Wednesday, November 14, 2007

"Method will teach you to win time." Goethe

"Show me the business man or institution not guided by sentiment and service; by the idea that 'he profits most who serves best' and I will show you a man or an outfit that is dead or dying." B.F. Harris

"The present is big with the future." Leibnitz

Today's image: Cone head by Fred Winston. Great shot. Thanks for sharing.

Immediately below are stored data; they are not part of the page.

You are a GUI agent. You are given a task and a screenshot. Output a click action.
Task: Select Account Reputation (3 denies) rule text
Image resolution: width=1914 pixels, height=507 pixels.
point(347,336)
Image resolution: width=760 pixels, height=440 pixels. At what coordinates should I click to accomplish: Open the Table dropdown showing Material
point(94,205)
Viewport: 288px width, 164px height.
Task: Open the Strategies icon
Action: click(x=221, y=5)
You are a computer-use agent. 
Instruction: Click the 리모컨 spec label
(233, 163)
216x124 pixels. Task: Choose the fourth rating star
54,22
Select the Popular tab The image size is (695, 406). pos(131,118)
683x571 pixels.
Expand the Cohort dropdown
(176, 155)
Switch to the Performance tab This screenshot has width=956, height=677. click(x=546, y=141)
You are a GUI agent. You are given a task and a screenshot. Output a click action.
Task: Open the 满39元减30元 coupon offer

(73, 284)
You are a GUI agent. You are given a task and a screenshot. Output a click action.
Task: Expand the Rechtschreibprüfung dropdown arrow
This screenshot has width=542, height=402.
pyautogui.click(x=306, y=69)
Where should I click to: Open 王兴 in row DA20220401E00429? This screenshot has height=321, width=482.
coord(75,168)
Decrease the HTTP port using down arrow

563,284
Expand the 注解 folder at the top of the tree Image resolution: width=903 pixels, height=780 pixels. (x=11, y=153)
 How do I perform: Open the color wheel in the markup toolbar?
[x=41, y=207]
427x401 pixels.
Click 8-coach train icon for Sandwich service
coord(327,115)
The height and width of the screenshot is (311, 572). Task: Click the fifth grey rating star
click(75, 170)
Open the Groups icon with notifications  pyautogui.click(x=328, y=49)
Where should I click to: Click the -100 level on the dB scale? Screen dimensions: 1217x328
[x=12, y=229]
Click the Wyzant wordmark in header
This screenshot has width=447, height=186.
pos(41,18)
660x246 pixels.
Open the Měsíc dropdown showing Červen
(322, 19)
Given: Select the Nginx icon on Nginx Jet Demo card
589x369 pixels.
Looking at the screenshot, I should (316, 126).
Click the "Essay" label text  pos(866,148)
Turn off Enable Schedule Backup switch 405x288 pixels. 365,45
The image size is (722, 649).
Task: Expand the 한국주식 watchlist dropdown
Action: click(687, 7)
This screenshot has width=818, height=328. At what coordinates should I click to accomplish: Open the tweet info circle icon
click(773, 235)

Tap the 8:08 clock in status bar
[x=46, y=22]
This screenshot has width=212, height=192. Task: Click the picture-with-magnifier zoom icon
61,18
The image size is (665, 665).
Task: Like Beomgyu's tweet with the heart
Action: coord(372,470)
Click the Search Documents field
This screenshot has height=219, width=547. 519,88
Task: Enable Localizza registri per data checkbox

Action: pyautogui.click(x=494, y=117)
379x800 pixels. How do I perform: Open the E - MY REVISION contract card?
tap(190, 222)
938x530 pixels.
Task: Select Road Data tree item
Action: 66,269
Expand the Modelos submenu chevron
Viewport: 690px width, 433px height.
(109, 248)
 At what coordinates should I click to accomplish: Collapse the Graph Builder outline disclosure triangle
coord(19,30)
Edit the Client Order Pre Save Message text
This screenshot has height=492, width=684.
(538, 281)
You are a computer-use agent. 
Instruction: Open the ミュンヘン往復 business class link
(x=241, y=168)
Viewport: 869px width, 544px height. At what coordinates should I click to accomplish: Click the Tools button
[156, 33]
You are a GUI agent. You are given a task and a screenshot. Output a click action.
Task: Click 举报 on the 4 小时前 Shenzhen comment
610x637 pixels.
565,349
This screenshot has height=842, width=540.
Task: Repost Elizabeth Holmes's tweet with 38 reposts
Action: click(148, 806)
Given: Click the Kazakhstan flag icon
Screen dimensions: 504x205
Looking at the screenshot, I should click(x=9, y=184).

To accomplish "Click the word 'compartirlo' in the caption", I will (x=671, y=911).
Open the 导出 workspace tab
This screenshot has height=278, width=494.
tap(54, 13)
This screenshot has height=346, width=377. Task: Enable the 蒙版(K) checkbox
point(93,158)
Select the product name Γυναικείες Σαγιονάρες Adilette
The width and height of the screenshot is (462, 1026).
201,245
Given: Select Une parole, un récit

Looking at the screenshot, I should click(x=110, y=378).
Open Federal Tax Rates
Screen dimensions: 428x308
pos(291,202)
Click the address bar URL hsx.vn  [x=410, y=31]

To succeed sooner, learn to fail faster

Twyla Tharp writes about failure in her excellent book The Creative Habit (Amazon info). She says "To get the full benefit of failure you have to understand the reasons for it."

Failure of skill
Failure of concept
Failure of judgment
Failure of nerve (the worst kind)
Failure through repetition
Failure from denial

She writes "Change - changing the work and how we work - is the unpleasant task of dealing with that which we have been denying. It is probably the biggest test in the creative process, demanding not only an admission that you've made a mistake but that you know how to fix it. It requires you to challenge a status quo of your own making."

In the performing arts when we fail we fail in public, no dress rehearsals.

In broadcast we're reading each others mail (courtesy of Nielsen and Arbitron).

Everyone in the craft is aware of the failed breakfast show, the broken 11 show, the format that is not working.

In too many cases we are not failing fast enough. Management having developed an inexplicable acceptance, a tolerance, a dangerous denial of the obvious.

This is not a dress rehearsal, this is the big time, we are professionals.

Change

Change requires courage. The courage to admit failure. The courage to see reality as it is, not as it was nor as we wish it to be. The courage to challenge the status quo of our own making. The courage to stop doing what is not working, to learn from failure. Faster.

Management is responsible for results

Bonus: Frans Johansson

Bonus 2: GIF

Congrats & cheers: Doc filmmaker Ofra Bikel on winning the 2007 John Chancellor Award. Kevin Rose and team digg on their very cool new relationship with WSJ. Programming ace Jhani Kaye on a killer trend which is simply the most recent confirmation of his genius. The gifted Tammy Haddad on her new venture Haddad Media and her new gig as consulting EP for newsweek.com's soon to be announced political web video initiative.